(What to produce): Starting at the line that contains "242x200 pixels.", transcribe every remaining line of the data below exactly, and omit all pictures.

Stored records
+++

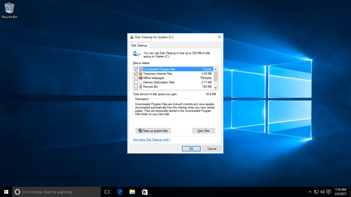
Task: Open the How does Disk Cleanup work link
Action: [x=151, y=139]
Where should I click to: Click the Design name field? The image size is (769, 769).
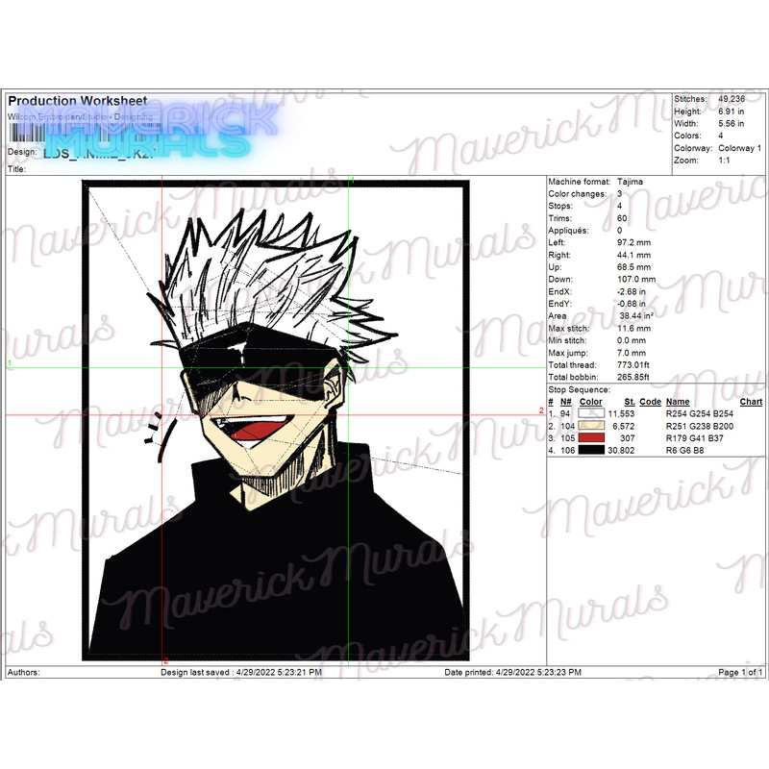(106, 151)
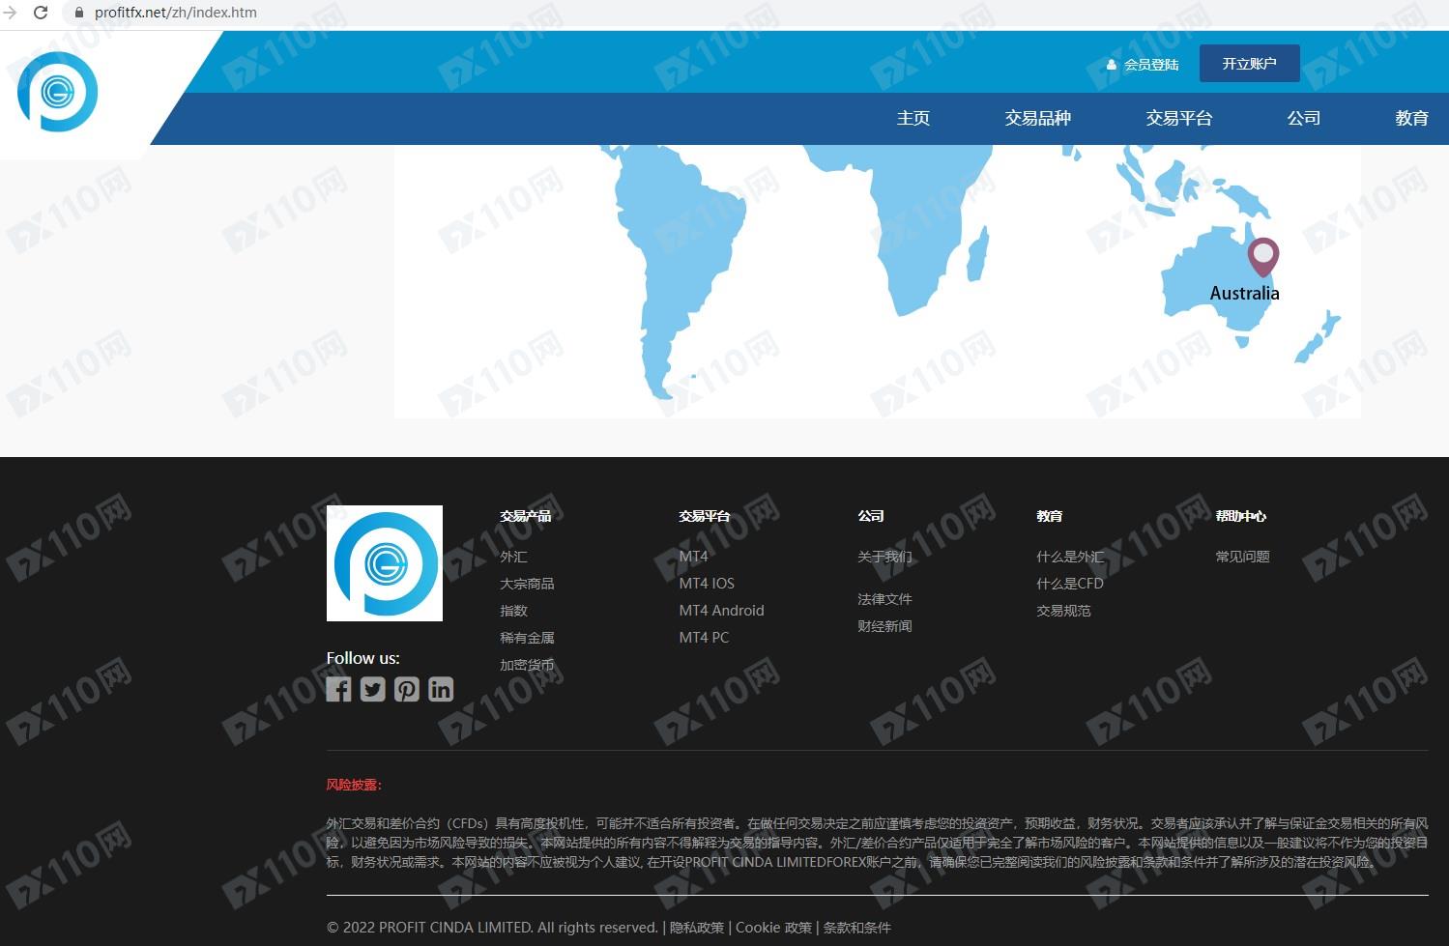This screenshot has height=946, width=1449.
Task: Click the browser address bar URL
Action: point(176,13)

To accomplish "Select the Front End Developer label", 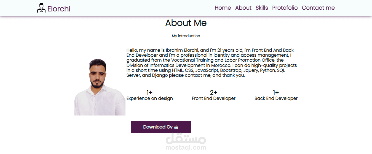I will point(213,98).
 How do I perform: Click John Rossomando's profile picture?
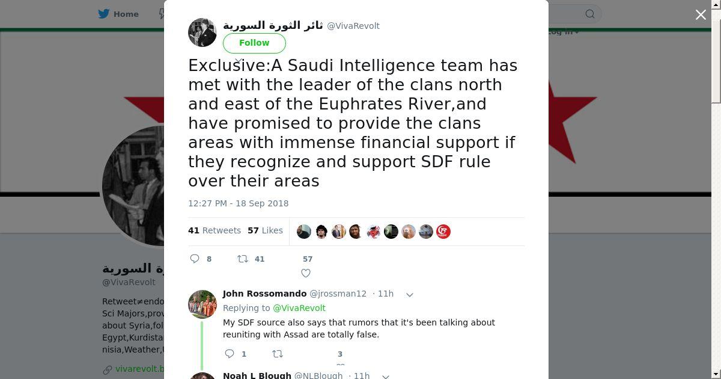click(202, 304)
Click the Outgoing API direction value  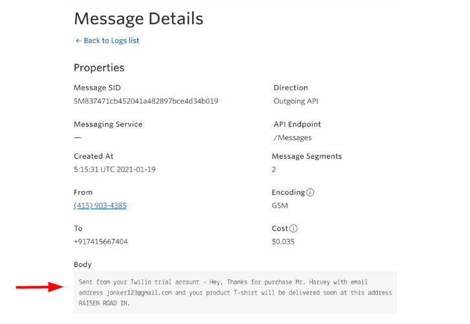point(296,101)
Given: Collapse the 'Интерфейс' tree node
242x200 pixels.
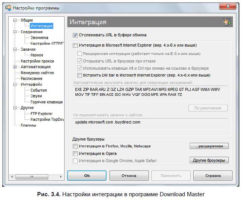Looking at the screenshot, I should click(x=15, y=84).
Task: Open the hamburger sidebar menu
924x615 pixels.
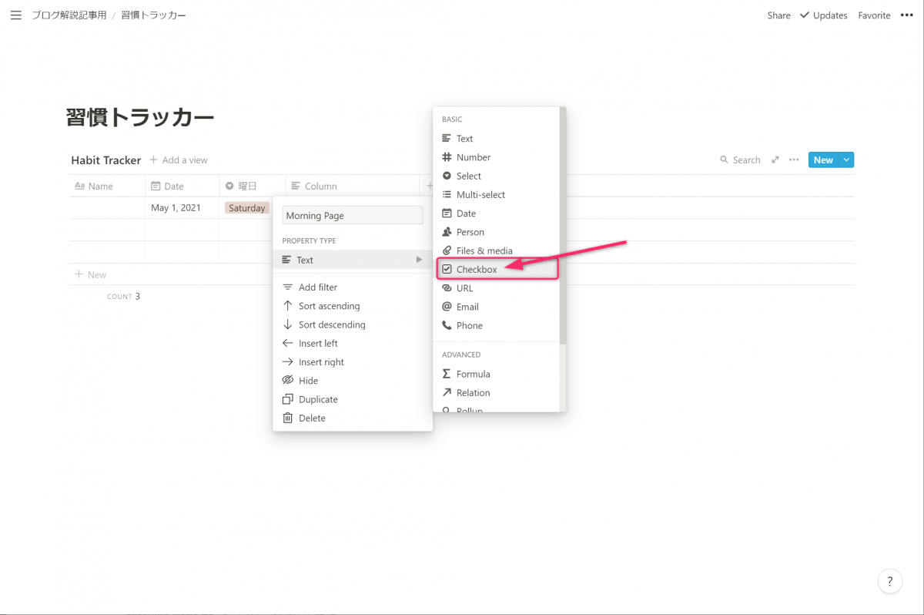Action: [x=15, y=15]
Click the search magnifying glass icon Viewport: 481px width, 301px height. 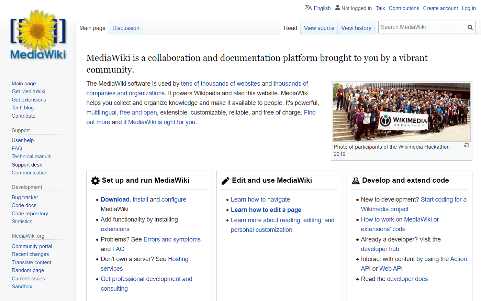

+++

(Solved exercise):
242x200 pixels.
Looking at the screenshot, I should click(x=15, y=84).
Task: Open the hamburger sidebar menu
924x615 pixels.
Action: [x=15, y=15]
Click the search magnifying glass icon Viewport: 481px width, 301px height. 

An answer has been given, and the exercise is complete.